Snowtiger mice are the result of the regular tiger gene A(vy) being affected by the gene c (e). This gene, while having been around for some time within the fancy, is only recently becoming more prevalent.
This c (e) gene is called 'extreme dilution'. It causes the melanin pigment granules to be smaller and fewer in number. Thus a homozygous non-agouti mouse of this type (aa cece) has fur of a very light gray, and eyes are black. This type are recognised by ANRA, in their official breed standards as Stone.
When the ce gene is in effect, it produces one very distinctive trait. Bold prominent black eyes. A good test mating to see if this gene is indeed in your lines, is to breed it into a line of himalayan or siamese mice. The result will be black eyed siamese & himalayans, which ordinarily does not occur. At this time (September 2000)there have been no Snowtigers bred with pink/red eyes, only black, which prompts the question as to whether it's even possible.
There are a number of alleles at the 'c' locus in our fancy mice. Albino's (c), mice effected by the himalayan pattern (ch), mice affected by the chinchilla gene (cch).
Alleles at this locus (the albino locus) often have intermediate results when heterozygous to another c allele, thus giving rise to a lot of variation in phenotypic appearance of some mice.
Reverse Tiger mice are one of the newest type of tiger-mouse to emerge in the fancy here in Australia, at this time - having been discovered only within the last 12 months.
They resemble the normal tiger pattern but in reverse. Thus the stripes/markings on the mouse are always fawn and the background colour is the changeable part. Little is known about how or what causes this change around, however a similar phenomenon has been seen in Abyssinian & Somali cats, where the ticking pattern is reversed. Straight colour inheritance on reverse tigers appears so far, to work in the usual ways.

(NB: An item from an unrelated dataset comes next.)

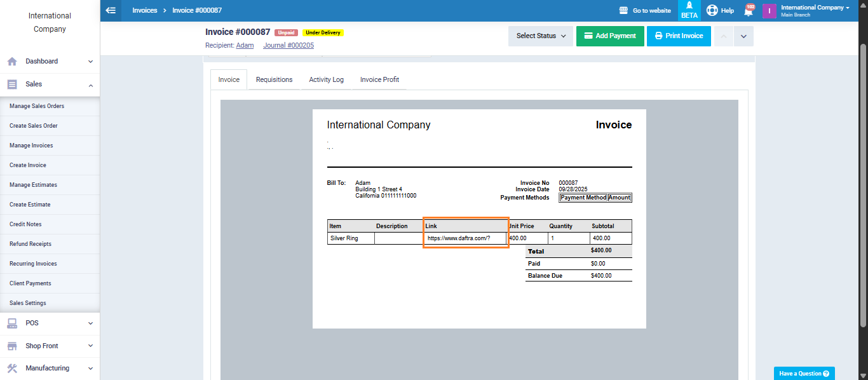Click the Add Payment button
Viewport: 868px width, 380px height.
click(x=609, y=36)
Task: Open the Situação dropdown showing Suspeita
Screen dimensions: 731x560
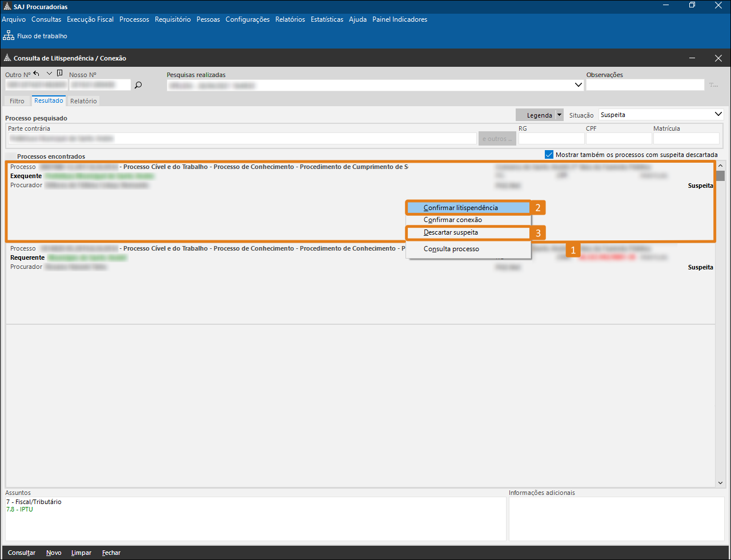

There is no doubt that Reverse Tigers, especially in the paler colours, are probably one of most unusual and striking varieties to look at. I look forward to introducing the many other colours into this variety.
There are a couple of other phenomenon I'd like to mention here, that occurs with great frequency. That is the high incidence of offspring from the Snowtiger matings that could only best be described in appearance, as some type of Marten Sable mouse.
There is great variation in the development of colour of these types, some start off a pale gold colour, only to have the yellow tone disappear a few months later, with the resulting mouse looking like a very pale almost diluted marten sable.
Others start off white and gain pigmentation a few months later. To end up with a nicely shaded saddle area, often darker than this type that start off gold.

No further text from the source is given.